Work required: Would you copy the material below word for word, beginning with its first line and ending with the line that contains "Task: Expand the shower date row chevron"?

Input data:

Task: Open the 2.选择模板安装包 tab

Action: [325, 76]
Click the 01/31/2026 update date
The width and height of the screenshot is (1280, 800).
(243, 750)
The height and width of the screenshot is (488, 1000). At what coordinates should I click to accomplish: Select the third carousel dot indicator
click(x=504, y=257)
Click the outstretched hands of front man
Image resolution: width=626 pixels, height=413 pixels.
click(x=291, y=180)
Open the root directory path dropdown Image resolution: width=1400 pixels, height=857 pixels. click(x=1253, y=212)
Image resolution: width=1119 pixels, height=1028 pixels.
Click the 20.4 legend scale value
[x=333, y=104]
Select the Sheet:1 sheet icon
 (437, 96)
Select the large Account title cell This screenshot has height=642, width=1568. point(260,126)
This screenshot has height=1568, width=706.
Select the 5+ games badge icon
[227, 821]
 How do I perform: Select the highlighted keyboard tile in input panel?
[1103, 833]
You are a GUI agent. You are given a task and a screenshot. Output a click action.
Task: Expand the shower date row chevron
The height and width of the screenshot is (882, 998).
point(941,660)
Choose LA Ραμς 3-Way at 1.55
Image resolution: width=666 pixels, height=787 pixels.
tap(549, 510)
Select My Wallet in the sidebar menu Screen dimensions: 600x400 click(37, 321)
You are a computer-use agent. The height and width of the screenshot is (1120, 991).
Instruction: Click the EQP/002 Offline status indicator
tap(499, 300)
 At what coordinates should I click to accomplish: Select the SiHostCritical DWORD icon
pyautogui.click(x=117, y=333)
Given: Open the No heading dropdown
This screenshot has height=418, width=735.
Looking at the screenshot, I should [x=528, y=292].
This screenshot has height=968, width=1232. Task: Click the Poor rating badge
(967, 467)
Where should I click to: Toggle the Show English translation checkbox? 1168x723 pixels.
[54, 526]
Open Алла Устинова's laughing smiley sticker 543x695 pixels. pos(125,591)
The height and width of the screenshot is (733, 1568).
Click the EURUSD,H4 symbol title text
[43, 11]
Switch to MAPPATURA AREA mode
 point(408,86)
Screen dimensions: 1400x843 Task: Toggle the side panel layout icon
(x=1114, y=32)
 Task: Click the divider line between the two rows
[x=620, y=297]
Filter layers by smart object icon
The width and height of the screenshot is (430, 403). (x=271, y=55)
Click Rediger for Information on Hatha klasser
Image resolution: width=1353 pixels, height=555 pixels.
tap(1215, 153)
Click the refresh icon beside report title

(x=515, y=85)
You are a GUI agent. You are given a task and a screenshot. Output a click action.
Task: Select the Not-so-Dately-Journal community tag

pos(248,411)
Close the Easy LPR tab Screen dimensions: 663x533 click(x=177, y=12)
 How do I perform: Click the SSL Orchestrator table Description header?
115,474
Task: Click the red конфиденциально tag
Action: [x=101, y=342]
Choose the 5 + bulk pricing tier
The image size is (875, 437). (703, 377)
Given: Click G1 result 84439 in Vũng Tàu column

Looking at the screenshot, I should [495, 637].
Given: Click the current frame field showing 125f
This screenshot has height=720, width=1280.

Written solution:
Task: Open the 2.选择模板安装包 tab

Action: [325, 76]
Click the 01/31/2026 update date
The width and height of the screenshot is (1280, 800).
(243, 750)
The height and width of the screenshot is (488, 1000). At what coordinates should I click to accomplish: Select the third carousel dot indicator
click(x=504, y=257)
Click the outstretched hands of front man
Image resolution: width=626 pixels, height=413 pixels.
click(x=291, y=180)
Open the root directory path dropdown Image resolution: width=1400 pixels, height=857 pixels. click(x=1253, y=212)
Image resolution: width=1119 pixels, height=1028 pixels.
Click the 20.4 legend scale value
[x=333, y=104]
Select the Sheet:1 sheet icon
 (437, 96)
Select the large Account title cell This screenshot has height=642, width=1568. point(260,126)
This screenshot has height=1568, width=706.
Select the 5+ games badge icon
[227, 821]
 How do I perform: Select the highlighted keyboard tile in input panel?
[1103, 833]
You are a GUI agent. You are given a task and a screenshot. Output a click action.
Task: Expand the shower date row chevron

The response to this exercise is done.